[Collected data entries]
++++
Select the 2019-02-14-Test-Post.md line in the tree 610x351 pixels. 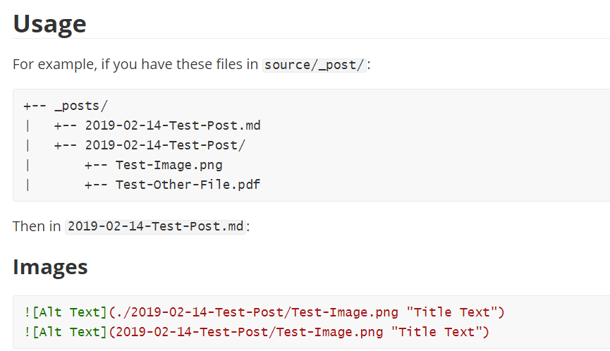(x=173, y=126)
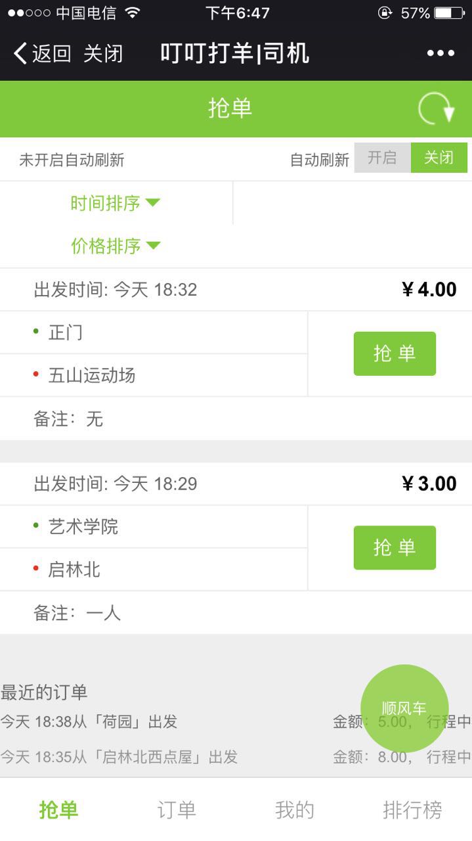Tap the refresh circular arrow icon

(x=437, y=109)
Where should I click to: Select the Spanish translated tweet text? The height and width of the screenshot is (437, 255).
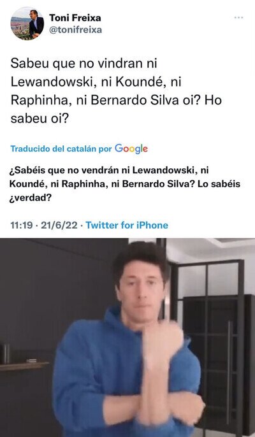pos(125,184)
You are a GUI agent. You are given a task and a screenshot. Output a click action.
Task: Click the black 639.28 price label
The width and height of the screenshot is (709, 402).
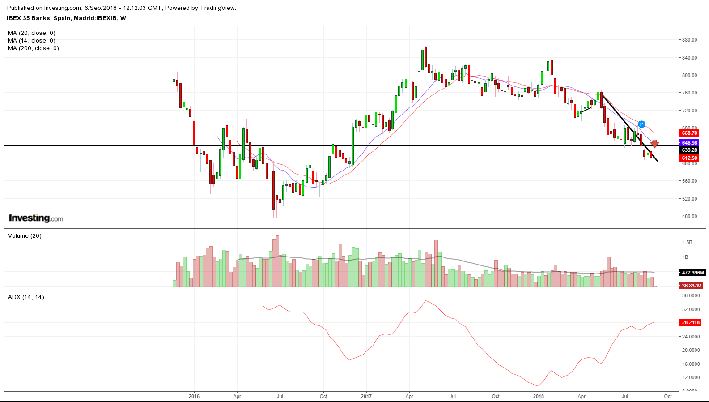[689, 150]
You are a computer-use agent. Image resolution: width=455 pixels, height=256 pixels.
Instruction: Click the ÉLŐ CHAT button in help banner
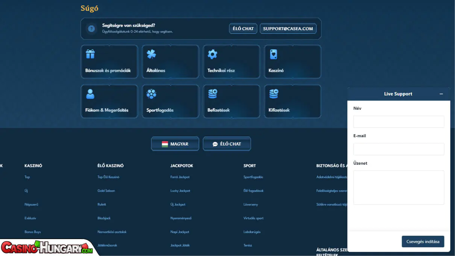pos(243,29)
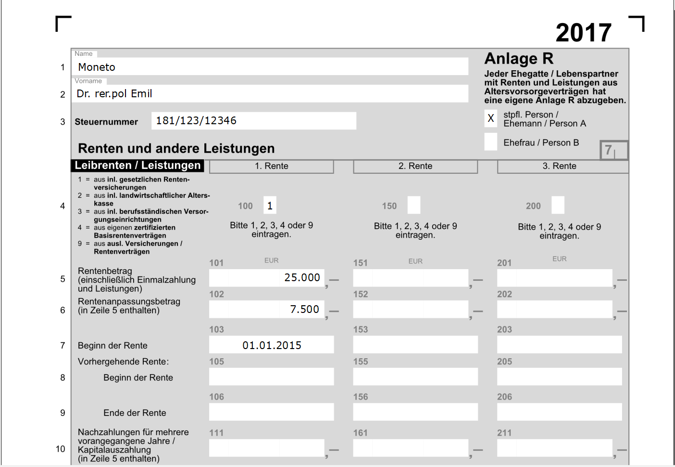Screen dimensions: 675x467
Task: Click the rent type field 200 for 3. Rente
Action: [x=558, y=205]
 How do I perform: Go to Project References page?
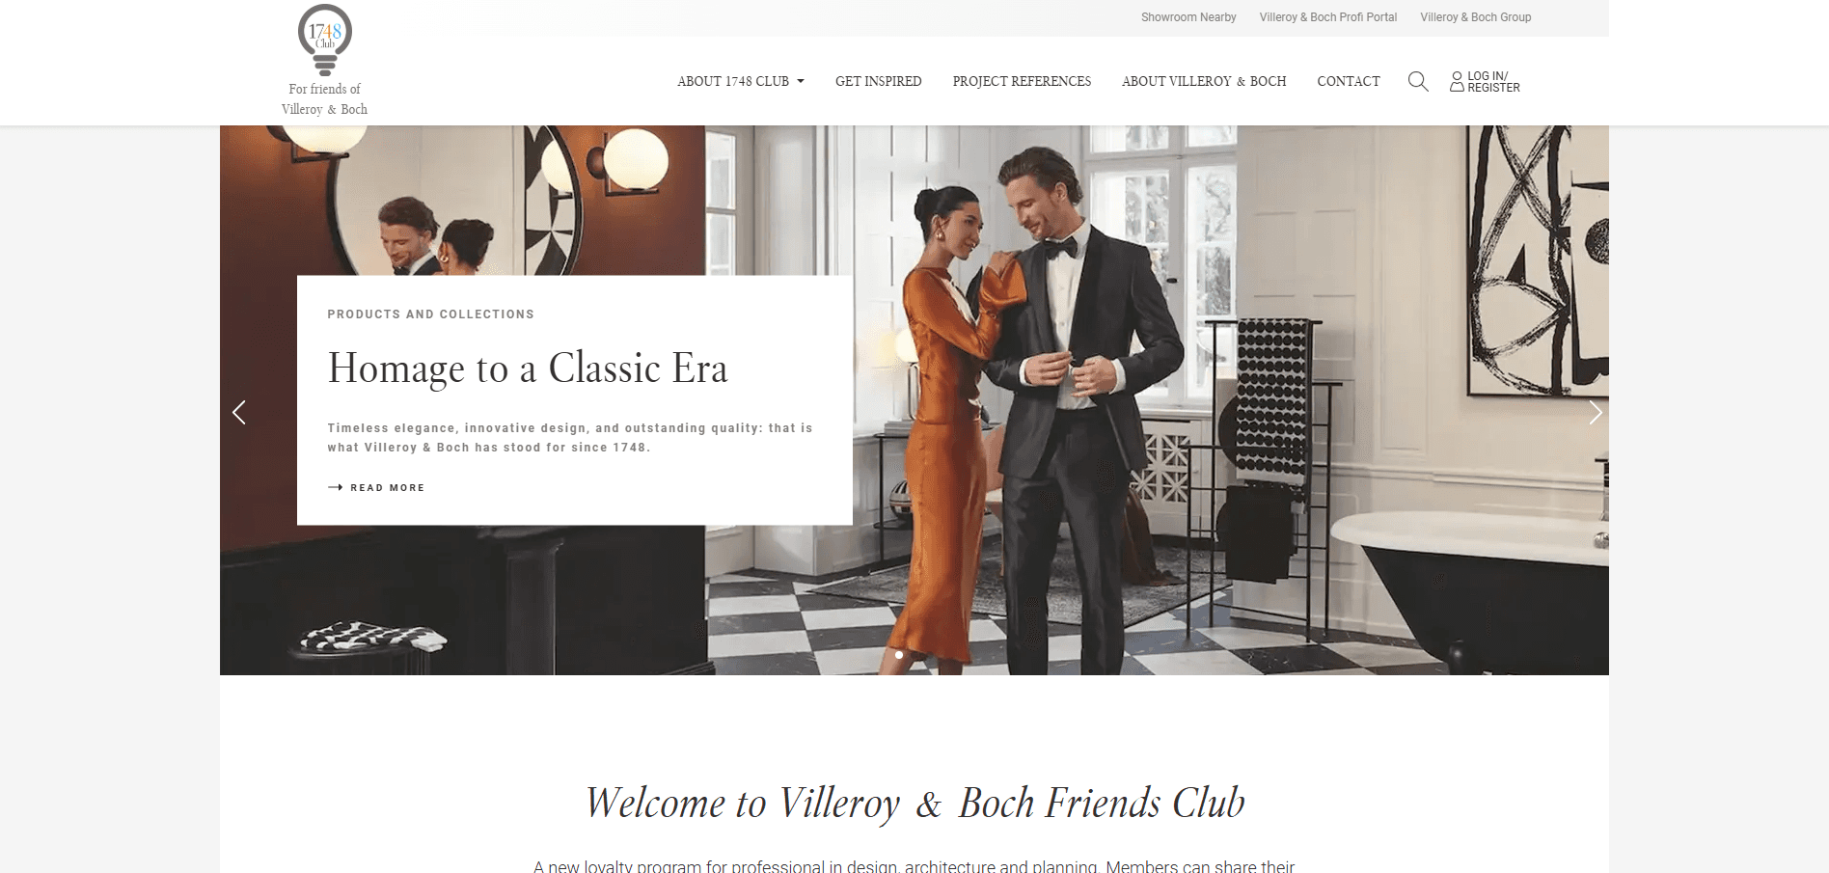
++++
**Prompt**
Copy all the lines from the data above that hold the word "agent".

**Expected output**
You are a GUI agent. You are given a task and a screenshot. Output a click action.
You are a computer-use agent. Image resolution: width=455 pixels, height=256 pixels.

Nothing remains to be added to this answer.